Matthews listed four key ingredients for getting a television documentary on air: strong pictures, strong characters, secret filming, and a strong narrative.
'I spent my life trying to come up with ideas, pitching them for broadcasts to BBC and Channel 4', Matthews explained. "According to my experience, if you are going to run a documentary on the television, you need to have some pictures to film, you have to see something happening and to know what you are going to film. So the first filter that you have to put any idea through is "Will you see pictures?":'
Matthews explained that television insists that you film things you can actually see; television puts the viewers in situations and places where they can have a real view of what these places and situations are like.
The second quality documentary coverage needs is characters or people. A documentary needs to be engaged in people's humanity; as soon as you start exploring people's lives you start to uncover the reality of their lives. 'Of course the idea is important' he said, 'but a character will make it more important. Within our company we have been talking a lot about how to build the documentary more around the characters.'
A third element that is becoming more important is what Matthews called 'transgression' programming which includes secret filming - to go to places you are not meant to go like Zimbabwe to get the truth and uncover what is going on.

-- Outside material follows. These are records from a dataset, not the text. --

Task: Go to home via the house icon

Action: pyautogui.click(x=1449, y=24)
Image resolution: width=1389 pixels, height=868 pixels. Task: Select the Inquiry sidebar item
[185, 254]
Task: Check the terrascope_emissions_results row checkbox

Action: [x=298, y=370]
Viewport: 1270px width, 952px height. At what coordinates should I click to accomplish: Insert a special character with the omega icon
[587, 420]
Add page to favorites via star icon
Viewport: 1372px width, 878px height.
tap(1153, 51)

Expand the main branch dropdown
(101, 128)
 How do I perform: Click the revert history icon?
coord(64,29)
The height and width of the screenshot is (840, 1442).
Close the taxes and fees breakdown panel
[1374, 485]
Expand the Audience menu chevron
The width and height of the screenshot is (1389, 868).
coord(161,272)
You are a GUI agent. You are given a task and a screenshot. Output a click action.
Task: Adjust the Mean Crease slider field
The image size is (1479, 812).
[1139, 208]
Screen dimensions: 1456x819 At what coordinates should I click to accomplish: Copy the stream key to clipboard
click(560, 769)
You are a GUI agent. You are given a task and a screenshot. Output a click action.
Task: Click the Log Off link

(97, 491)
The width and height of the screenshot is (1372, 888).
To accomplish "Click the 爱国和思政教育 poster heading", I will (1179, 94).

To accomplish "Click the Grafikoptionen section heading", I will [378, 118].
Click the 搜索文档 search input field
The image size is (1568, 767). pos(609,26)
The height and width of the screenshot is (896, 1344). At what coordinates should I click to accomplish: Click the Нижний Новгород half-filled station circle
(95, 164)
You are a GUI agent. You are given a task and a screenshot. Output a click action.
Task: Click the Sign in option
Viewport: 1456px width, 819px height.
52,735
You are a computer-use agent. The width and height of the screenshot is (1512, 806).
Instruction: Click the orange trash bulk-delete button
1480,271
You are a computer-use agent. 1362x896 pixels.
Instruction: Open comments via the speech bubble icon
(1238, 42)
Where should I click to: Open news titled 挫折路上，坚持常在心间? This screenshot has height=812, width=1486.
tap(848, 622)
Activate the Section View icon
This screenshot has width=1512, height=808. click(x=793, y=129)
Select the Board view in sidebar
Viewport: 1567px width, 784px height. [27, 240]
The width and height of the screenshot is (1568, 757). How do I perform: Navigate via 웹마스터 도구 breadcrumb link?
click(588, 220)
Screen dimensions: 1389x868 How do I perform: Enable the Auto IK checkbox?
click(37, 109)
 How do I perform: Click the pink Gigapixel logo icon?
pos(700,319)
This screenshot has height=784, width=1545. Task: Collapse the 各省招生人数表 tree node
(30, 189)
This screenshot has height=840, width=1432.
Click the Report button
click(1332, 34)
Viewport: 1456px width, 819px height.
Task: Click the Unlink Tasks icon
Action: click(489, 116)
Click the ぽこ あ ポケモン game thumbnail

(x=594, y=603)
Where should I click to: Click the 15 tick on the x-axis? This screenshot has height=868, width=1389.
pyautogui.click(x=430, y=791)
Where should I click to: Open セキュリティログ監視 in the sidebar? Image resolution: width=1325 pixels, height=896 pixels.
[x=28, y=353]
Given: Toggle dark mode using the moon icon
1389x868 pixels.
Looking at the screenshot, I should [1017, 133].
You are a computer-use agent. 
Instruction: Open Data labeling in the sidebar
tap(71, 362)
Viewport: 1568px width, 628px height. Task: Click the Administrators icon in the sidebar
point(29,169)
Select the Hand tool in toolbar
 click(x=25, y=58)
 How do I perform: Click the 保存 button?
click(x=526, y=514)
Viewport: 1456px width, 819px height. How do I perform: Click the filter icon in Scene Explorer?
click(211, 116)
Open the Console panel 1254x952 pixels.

'One final quality that a TV documentary needs is a strong narrative or story. Television cannot really do analysis-based programmes, because the human mind does not work like that. What we actually need is a television story, where there is cause and effect. If you can get that story, you can then put fantastic analysis into the story script.'
Matthews argues that if you get all these four aspects right, then you can start to think about the journalism aspect in the documentary. Journalism in a documentary can be as good as that in newspapers, magazines or radio, but it often comes after the other four ingredients.
He also pointed out that stories that point to universal human values, or give a voice to the voiceless are also good selling points.
During the course of the presentation Matthews showed clips from some of his company's programmes, including "Terror in Mumbai" which his company produced and won a BAFTA for in 2010.
The documentary has several scoops in it, but according to Matthews, its special appeal was that 'for the first time we managed to make a documentary to be told by the terrorist himself and not the victims - though it does include some victims. We had the audio of the terrorist talking to his controllers, and the video of the interrogation of the terrorist after he was captured. Some viewers ended up feeling some sympathy for the terrorist.' he said.